- _TASK BRIEF_: Each line below should be restated word for word.

Stored data entries:

--

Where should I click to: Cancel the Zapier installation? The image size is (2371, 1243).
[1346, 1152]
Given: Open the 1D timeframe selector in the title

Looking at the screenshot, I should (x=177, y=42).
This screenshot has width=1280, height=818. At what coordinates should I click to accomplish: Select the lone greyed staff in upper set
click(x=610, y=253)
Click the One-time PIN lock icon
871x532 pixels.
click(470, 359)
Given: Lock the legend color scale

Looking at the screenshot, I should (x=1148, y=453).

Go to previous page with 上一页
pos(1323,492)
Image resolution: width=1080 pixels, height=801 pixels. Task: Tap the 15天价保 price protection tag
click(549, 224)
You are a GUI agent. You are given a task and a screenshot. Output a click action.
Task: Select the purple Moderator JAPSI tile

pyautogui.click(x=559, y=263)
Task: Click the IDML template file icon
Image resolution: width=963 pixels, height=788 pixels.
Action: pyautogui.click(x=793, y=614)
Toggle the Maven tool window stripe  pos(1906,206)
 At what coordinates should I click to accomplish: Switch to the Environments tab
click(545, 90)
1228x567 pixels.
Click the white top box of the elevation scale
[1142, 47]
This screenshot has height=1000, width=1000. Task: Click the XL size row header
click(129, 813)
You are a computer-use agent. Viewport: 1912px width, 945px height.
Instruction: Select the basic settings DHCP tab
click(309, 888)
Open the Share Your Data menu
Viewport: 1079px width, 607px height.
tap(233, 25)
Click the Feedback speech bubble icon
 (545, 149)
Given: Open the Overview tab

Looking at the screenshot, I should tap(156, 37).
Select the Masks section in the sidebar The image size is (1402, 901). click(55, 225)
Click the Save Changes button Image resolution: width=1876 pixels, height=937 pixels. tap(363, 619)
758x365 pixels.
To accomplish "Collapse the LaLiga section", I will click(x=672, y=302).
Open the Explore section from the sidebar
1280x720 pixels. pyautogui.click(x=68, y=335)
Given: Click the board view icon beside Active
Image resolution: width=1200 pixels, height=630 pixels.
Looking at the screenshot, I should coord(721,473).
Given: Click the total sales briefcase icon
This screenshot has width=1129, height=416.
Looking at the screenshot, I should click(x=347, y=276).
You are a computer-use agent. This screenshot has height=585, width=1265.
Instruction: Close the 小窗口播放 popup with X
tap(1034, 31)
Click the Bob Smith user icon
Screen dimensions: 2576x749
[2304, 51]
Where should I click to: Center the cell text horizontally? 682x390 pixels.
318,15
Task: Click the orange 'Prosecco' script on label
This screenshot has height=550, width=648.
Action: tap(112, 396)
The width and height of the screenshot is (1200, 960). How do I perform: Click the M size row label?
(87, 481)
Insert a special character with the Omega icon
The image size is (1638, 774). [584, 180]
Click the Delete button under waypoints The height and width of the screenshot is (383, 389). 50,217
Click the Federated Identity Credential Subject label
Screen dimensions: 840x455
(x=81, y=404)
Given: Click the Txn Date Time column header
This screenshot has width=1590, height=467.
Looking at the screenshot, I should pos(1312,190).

--

- _SOLUTION TO THIS EXERCISE_:
Where should I click to: Cancel the Zapier installation? The image size is (2371, 1243).
[1346, 1152]
Given: Open the 1D timeframe selector in the title

Looking at the screenshot, I should (x=177, y=42).
This screenshot has width=1280, height=818. At what coordinates should I click to accomplish: Select the lone greyed staff in upper set
click(x=610, y=253)
Click the One-time PIN lock icon
871x532 pixels.
click(470, 359)
Given: Lock the legend color scale

Looking at the screenshot, I should (x=1148, y=453).

Go to previous page with 上一页
pos(1323,492)
Image resolution: width=1080 pixels, height=801 pixels. Task: Tap the 15天价保 price protection tag
click(549, 224)
You are a GUI agent. You are given a task and a screenshot. Output a click action.
Task: Select the purple Moderator JAPSI tile

pyautogui.click(x=559, y=263)
Task: Click the IDML template file icon
Image resolution: width=963 pixels, height=788 pixels.
Action: pyautogui.click(x=793, y=614)
Toggle the Maven tool window stripe  pos(1906,206)
 At what coordinates should I click to accomplish: Switch to the Environments tab
click(545, 90)
1228x567 pixels.
Click the white top box of the elevation scale
[1142, 47]
This screenshot has height=1000, width=1000. Task: Click the XL size row header
click(129, 813)
You are a computer-use agent. Viewport: 1912px width, 945px height.
Instruction: Select the basic settings DHCP tab
click(309, 888)
Open the Share Your Data menu
Viewport: 1079px width, 607px height.
tap(233, 25)
Click the Feedback speech bubble icon
 (545, 149)
Given: Open the Overview tab

Looking at the screenshot, I should tap(156, 37).
Select the Masks section in the sidebar The image size is (1402, 901). click(55, 225)
Click the Save Changes button Image resolution: width=1876 pixels, height=937 pixels. tap(363, 619)
758x365 pixels.
To accomplish "Collapse the LaLiga section", I will click(x=672, y=302).
Open the Explore section from the sidebar
1280x720 pixels. pyautogui.click(x=68, y=335)
Given: Click the board view icon beside Active
Image resolution: width=1200 pixels, height=630 pixels.
Looking at the screenshot, I should coord(721,473).
Given: Click the total sales briefcase icon
This screenshot has width=1129, height=416.
Looking at the screenshot, I should click(x=347, y=276).
You are a computer-use agent. This screenshot has height=585, width=1265.
Instruction: Close the 小窗口播放 popup with X
tap(1034, 31)
Click the Bob Smith user icon
Screen dimensions: 2576x749
[2304, 51]
Where should I click to: Center the cell text horizontally? 682x390 pixels.
318,15
Task: Click the orange 'Prosecco' script on label
This screenshot has height=550, width=648.
Action: tap(112, 396)
The width and height of the screenshot is (1200, 960). How do I perform: Click the M size row label?
(87, 481)
Insert a special character with the Omega icon
The image size is (1638, 774). [584, 180]
Click the Delete button under waypoints The height and width of the screenshot is (383, 389). 50,217
Click the Federated Identity Credential Subject label
Screen dimensions: 840x455
(x=81, y=404)
Given: Click the Txn Date Time column header
This screenshot has width=1590, height=467.
Looking at the screenshot, I should pos(1312,190).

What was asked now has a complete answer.